L’arte pubblica di Biassono è per un alto tasso, e per qualcuno a ragion veduta, un lampante tributo al tempio dell’alta velocità monzese. Ogni giorno, stando seduti in auto, si può infatti apprezzare come motori e arte abbiano trovato un’alchimia energica quasi unica, attraverso due eclatanti omaggi allo storico GP del “circus”, il più antico e sempre presente nel calendario della F1 fin dalla sua nascita, in corrispondenza della rotonda tra Santa Maria delle Selve e via Cesana e Villa.

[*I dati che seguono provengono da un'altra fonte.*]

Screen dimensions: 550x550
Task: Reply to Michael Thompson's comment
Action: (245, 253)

Entrambi nati nel 2009 sotto la prima amministrazione Malegori, rappresentano un’altra formula, potremmo dire, rispetto alla “celebrazione” sotto forma di festa, intrattenimento e molto altro che da anni incarna la vivace e colorata kermesse cittadina del Biassono GP. Una modalità d’arte open air, integrata perfettamente con il contesto stradale per cui è stata concepita, e fruibile liberamente. Senza eccessivo sforzo d’immaginazione La Velocità dell’artista Manuela Fanelli ci mette di fronte, a piedi o in auto, al disegno del tracciato nostrano dalla caratteristica forma di scarpa, tramite un’installazione che attraverso anche gli inserti di forte impatto estetico in bronzo, giganteggia al centro della rotonda. A due passi dalla porta di Santa Maria delle Selve, il monumento “all’istituzione sportiva” è nato su iniziativa dell’amministrazione comunale con la collaborazione dell’autodromo, ed oggi è meta involontaria di moltissimi utenti della Monza-Carate.

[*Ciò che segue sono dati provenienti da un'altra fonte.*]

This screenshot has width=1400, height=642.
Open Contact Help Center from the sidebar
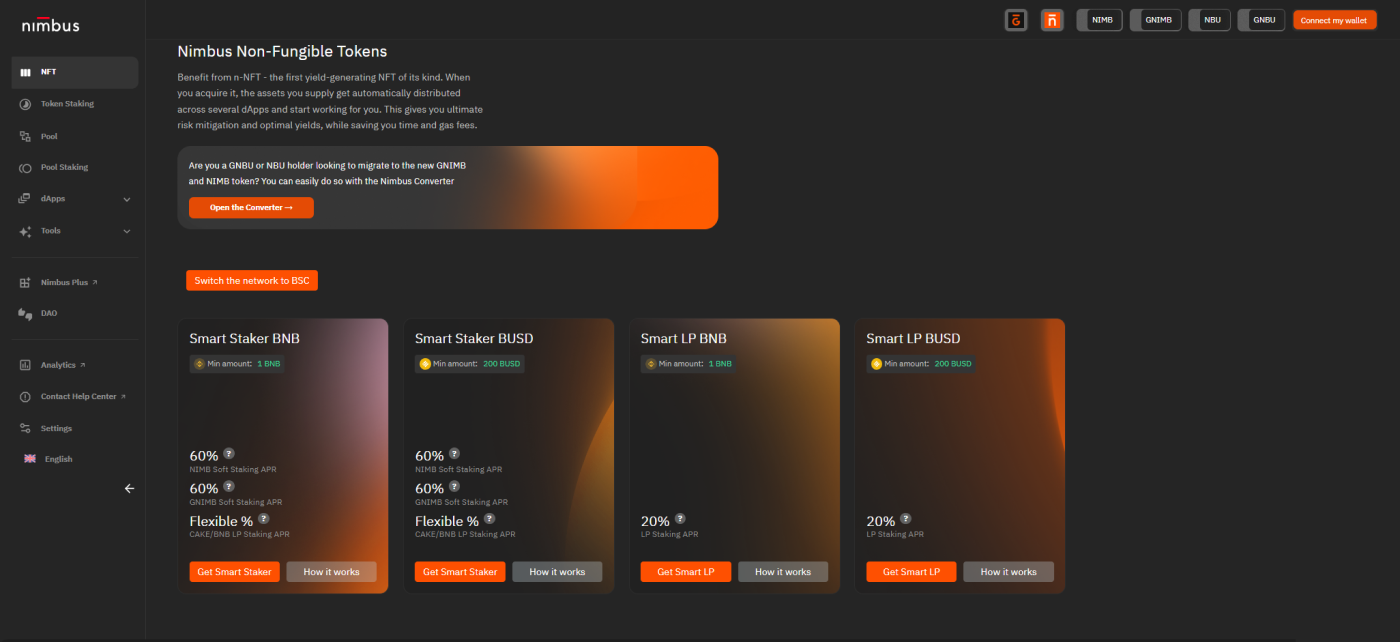pos(24,396)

Di stampo meno classico e più emotivo è sicuramente il monumento che nello stesso anno, dalla sinergia tra amministrazione, l’associazione Amici dell’Autodromo e del Parco di Monza, e l’autodromo, è sorto sulla barriera di protezione all’altezza della stessa intersezione. Una riqualificazione in grande stile del collegamento viario ha portato in questo caso grandi frotte di appassionati ad animare più frequentemente questo angolo del paese. Il motivo sono gli illustri autografi spuntati dal parapetto che da questa strabordanza di fama improvvisa, ha preso il nome di Muretto dei Campioni. Tra le firme in rilievo su uno sfondo a scacchi non si fatica a riconoscere quelle dei vincitori dei GP di Monza, dall’impareggiabile John Surtees, vincitore a Monza sia nel motomondiale che in F1, a Michael Schumacher, fino a Lewis Hamilton. A cui si aggiungono le griffe dei personaggi che ruotano attorno al paddock, dai giornalisti agli ingegneri di pista, da Pino Allievi ad Adrian Newey fino a Marco Simoncelli.

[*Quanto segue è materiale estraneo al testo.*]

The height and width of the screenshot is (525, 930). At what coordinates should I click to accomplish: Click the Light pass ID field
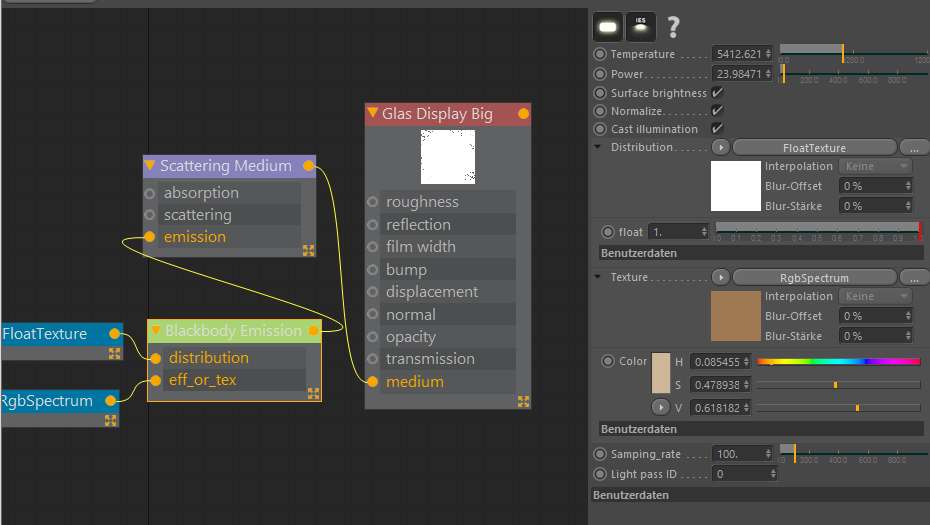coord(741,474)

Firme ma anche immagini, quelle dei corsari delle due ruote e dei trionfatori sulle quattro ruote ripresi in pista e immortalati su placche che rivelano – e forse qui sta il valore aggiunto che un monumento raramente porta con sé – l’abilità delle maestranze artigianali e industriali locali che le hanno create, legate così all’immortalità di un circuito per molti dall’essenza sacra e intoccabile. L’impegno per realizzare quest’opera non si esaurito con la sua collocazione, nel 2009, dal momento che il puzzle dei grandi nomi è in costante aggiornamento grazie all’Associazione Amici dell’Autodromo e del Parco che ne cura il work in progress, un piccolo pezzo d’arte a cielo aperto da custodire.